Из комнаты слышался разговор, шаги. Значит, все там, в сборе. На кухне — запахи пирога, жаркого, праздничного пиршества и… благодатная теплынь. Бори отворила дверь, остановилась на пороге.

Из комнаты потянуло стеарином свечей и серой, от сожженных бенгальских огней. На круглом столике стояла елочка — красивое полуметровое деревце (елки, с тех пор как Цила вышла замуж, она привозила из своего Мишкольца). Давно уже погасли свечи на ней. Под елкой груда подарков; даже стиральная машина красовалась у стола, словно и мама могла любоваться предназначенным ей подарком.

Тетя Гагара, восседавшая на мамином стуле, обеспокоенно взглянула на Боришку, хотела было встать ей навстречу, но сидевший рядом отец удержал ее за руку.

— Так вот я и говорю своему меньшому брату: зачем ты сына силком на врача учиться заставляешь, коли он кровь видеть не может? Для чего идти ему непременно в доктора, ежели он и какому-нибудь другому делу может обучиться?

— Здравствуйте, — сказала Бори.

— Сервус, миленькая, — пролепетала тетушка Гагара.

День рождения - i_010.png
Миши даже не ответил на приветствие, а Цила смотрела с укоризной и удивлением.

Миши сосал конфету и даже не ответил на приветствие, Цила молча покачала головой недоуменно, с укоризной, огорчением. А отец вообще будто не заметил ее появления. Бори окинула взглядом стол, на котором складывали подарки — для каждого на строго определенном месте. Ее уголок на столе пуст: никто не подарил ей ничего.

Ну, что ж, выходит, для нее праздник уже миновал. Бори постояла еще несколько мгновений на пороге, прижимая к груди свои никому не нужные дары в нарядной бумаге, потом повернулась и ушла на кухню. Здесь она убрала подарки, которые стоили ей целого трудового дня, в ящичек тумбочки. Не станет же она вот сейчас навязывать всем знаки своего внимания, отцу — почтовый набор, сестре — платок с корабликом, Миши — игрушечную гармошку? Смешно!

Она взглянула на грязную посуду в мойке и вдруг почувствовала сразу все — и усталость, и голод, и глухую обиду. Туда, к ним, ей нельзя.

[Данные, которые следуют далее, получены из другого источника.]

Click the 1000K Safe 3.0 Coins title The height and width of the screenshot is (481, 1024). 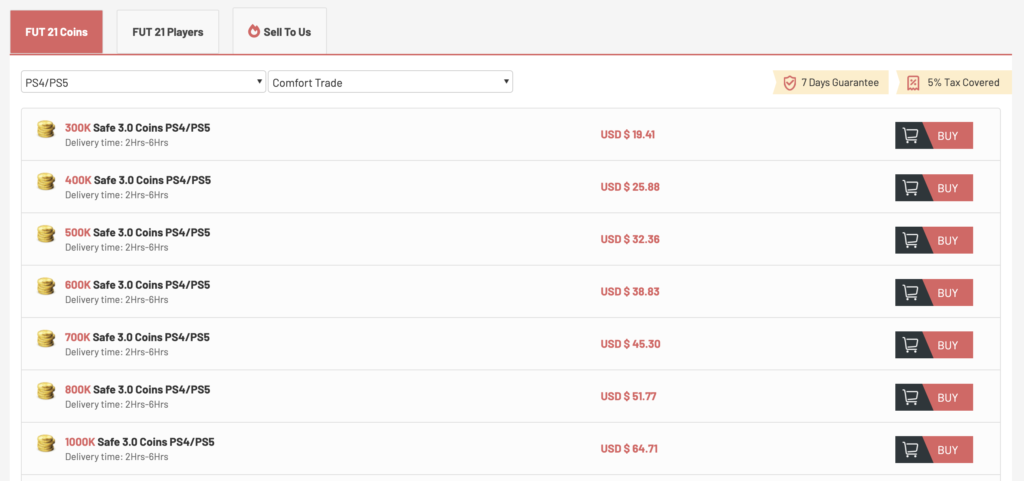(x=140, y=442)
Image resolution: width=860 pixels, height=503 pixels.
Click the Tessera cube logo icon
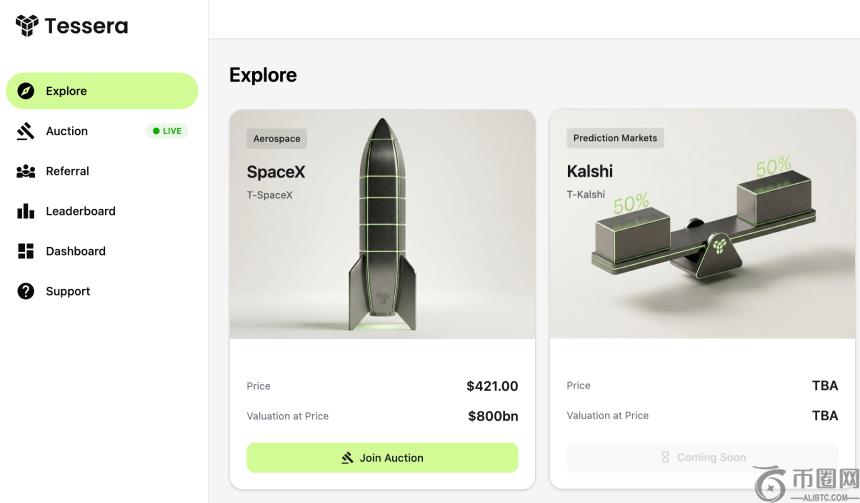click(x=26, y=26)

Там с нею не хотят разговаривать, даже знать не хотят; там сидят счастливые и довольные люди, которые имеют право праздновать.

На плите в большой кастрюле нагрета вода для мытья.

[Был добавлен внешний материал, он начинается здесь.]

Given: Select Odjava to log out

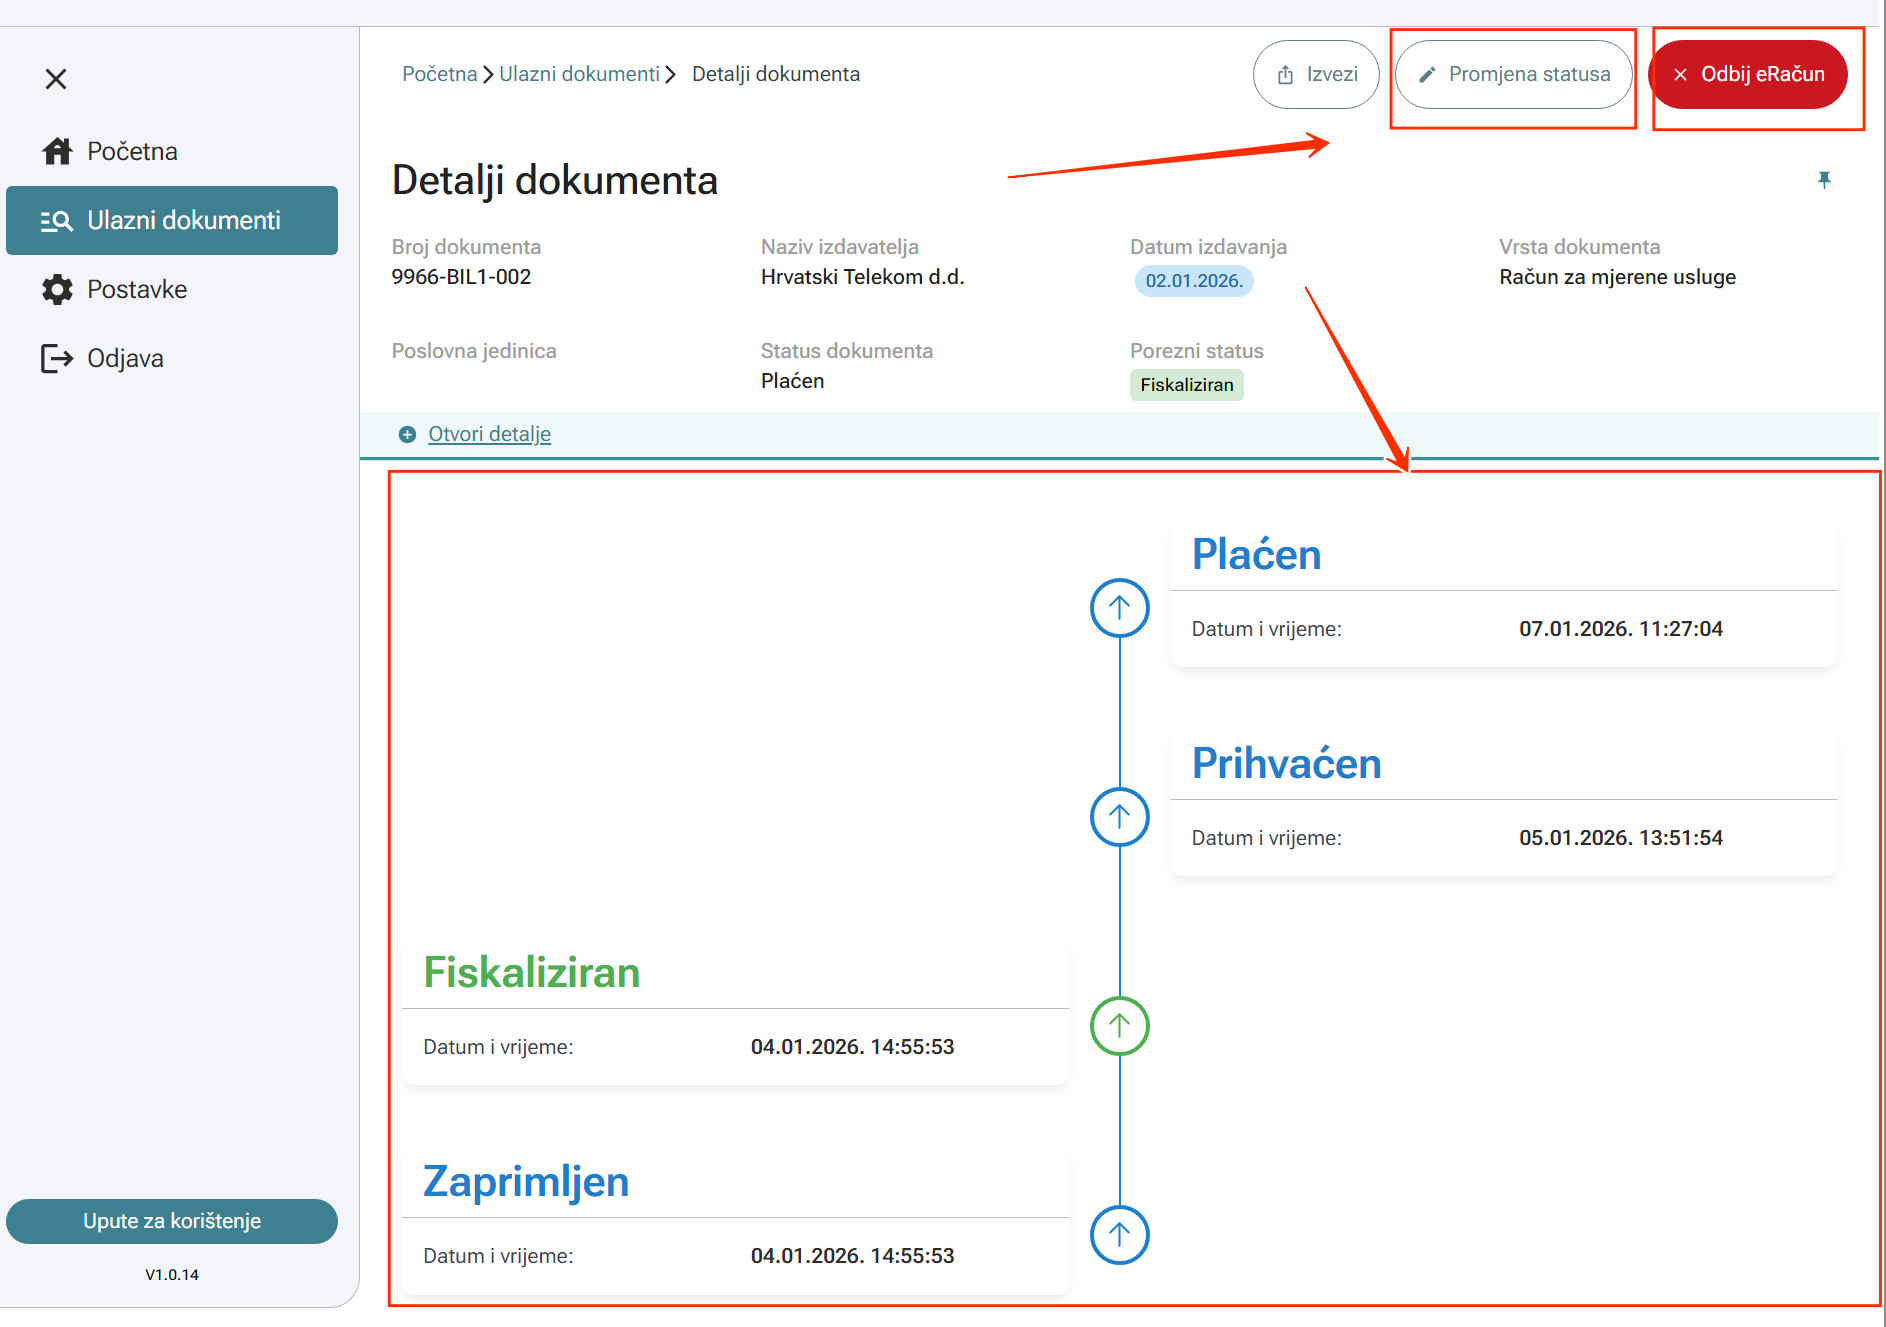Looking at the screenshot, I should point(125,358).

Бори попробовала ее пальцем и отдернула руку. Еще очень горячая. Кто-то собирался мыть посуду.

Впрочем, зачем теперь станут мыть посуду Цила или Гагара. У них праздник!

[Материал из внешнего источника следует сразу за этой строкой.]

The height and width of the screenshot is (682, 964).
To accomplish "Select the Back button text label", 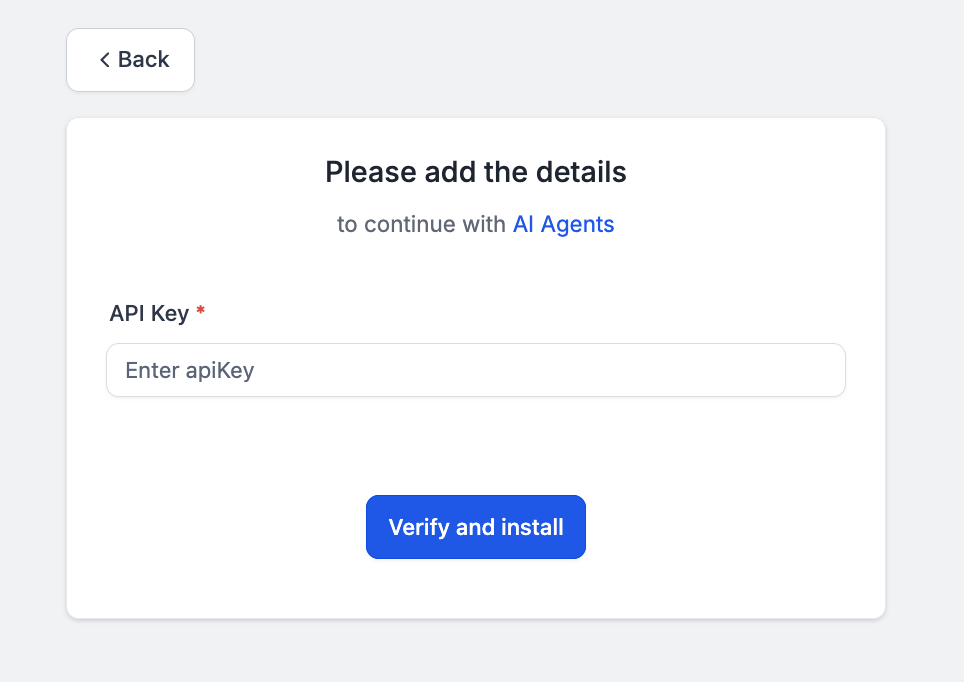I will click(x=143, y=59).
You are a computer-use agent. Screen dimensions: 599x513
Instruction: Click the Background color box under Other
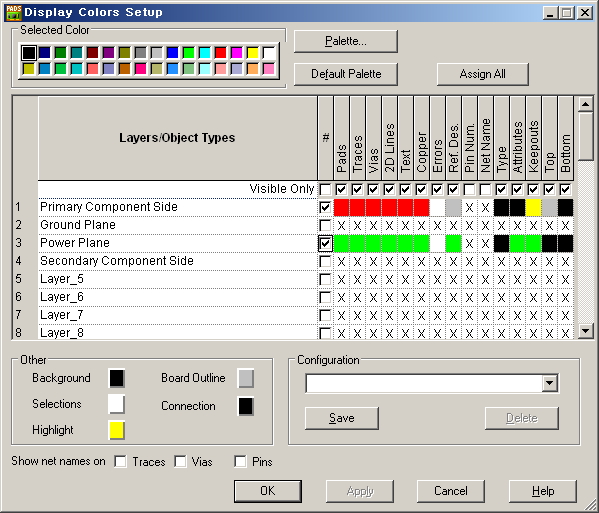tap(117, 379)
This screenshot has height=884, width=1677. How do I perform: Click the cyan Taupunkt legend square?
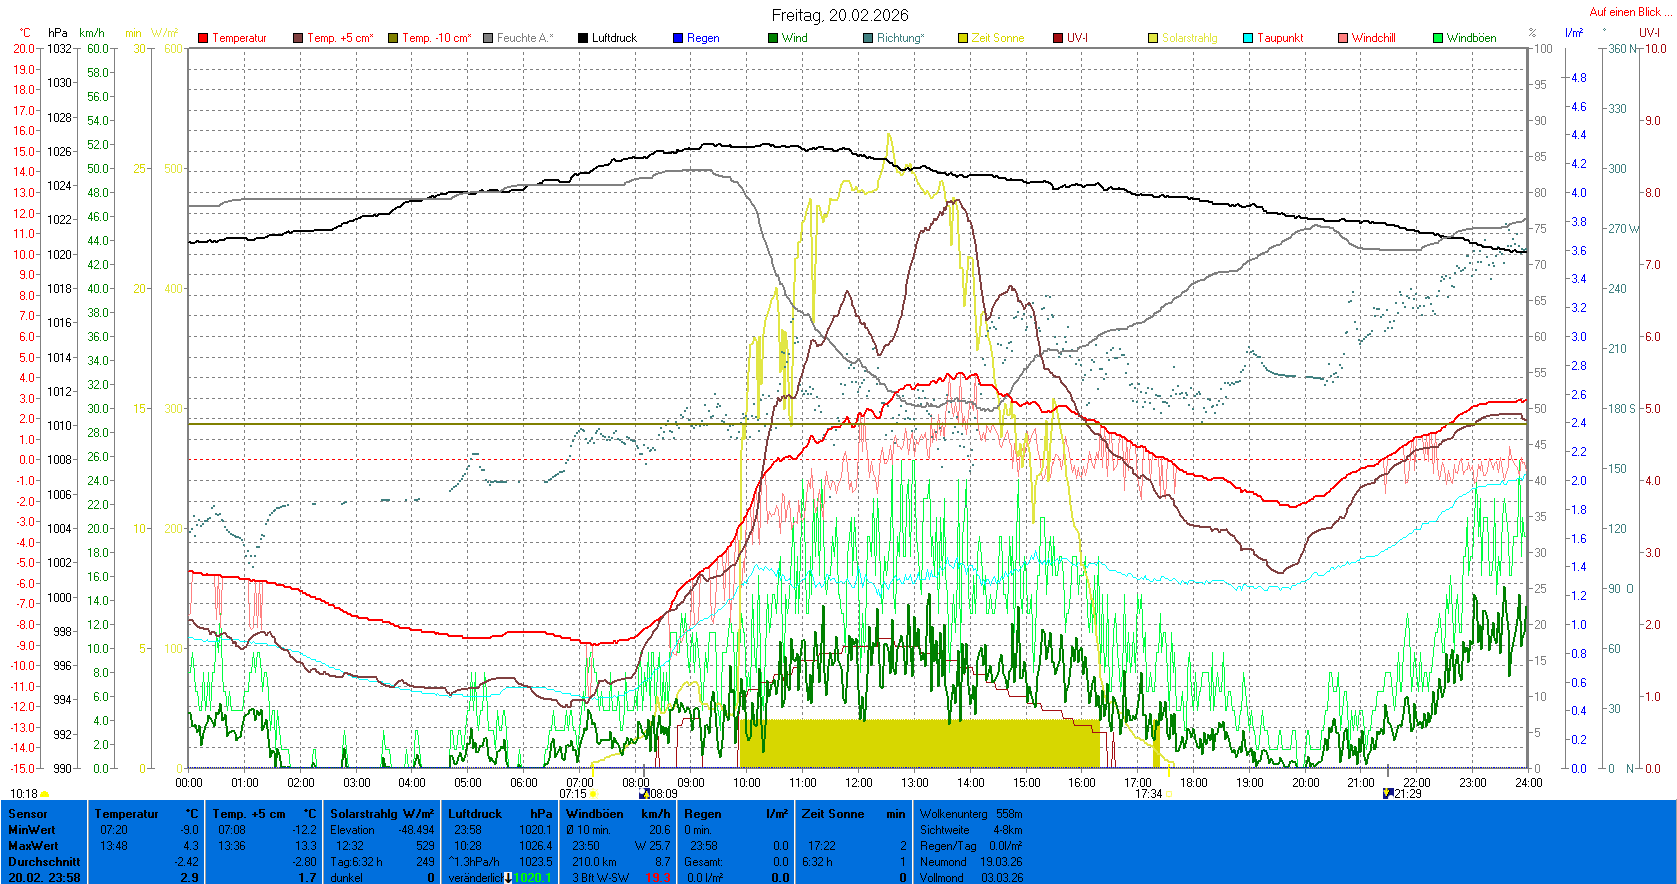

Бори налила в мойку горячей воды и принялась за посуду. Голод, только что мучивший ее, прошел. Она работала быстро и старательно. Раньше ей никогда не приходило в голову, что работа может утешить, помочь забыться.

Скрипнула дверь. Донесся голос тети Гагары:

— Я только на минуточку в ванную.

Но тетушка не пошла в ванную комнату, а остановилась перед Боришкой на пороге кухни. Бори вытирала уже последнюю тарелку.

— Где ты пропадала? — спросила тетушка Гагара.

«Где? — думала Бори, глядя на нее, единственного человека, кто пожелал говорить с ней. — Не все ли равно теперь?»

— Ходила по городу… покупала…

— Знаю, отец говорил. Он тебя трижды видел: на Рыбной площади, в Хлопушечном переулке и на Стружечной.

— Была там… Мог видеть.

Тетушка Гагара стояла, не зная, что же делать дальше. Ее в свое время воспитали так: виновата — проси у старших прощения.

— Может, тебе попросить прощения?

Бори покачала головой. Ее же никто не спросил, не выслушал, где была, что делала. Начали праздновать без нее. Так чего же ей оправдываться? Они уже вынесли свой приговор.

Бори опустилась на табурет, а голову откинула на спинку маминого кресла. Тетушка Гагара вздохнула, вернулась в комнату.

— Я не могу, — донесся оттуда голос Цилы, — не могу, папа!

— Сможешь! — прикрикнул отец. — Я не намерен воспитывать гуляк. Вытерпишь!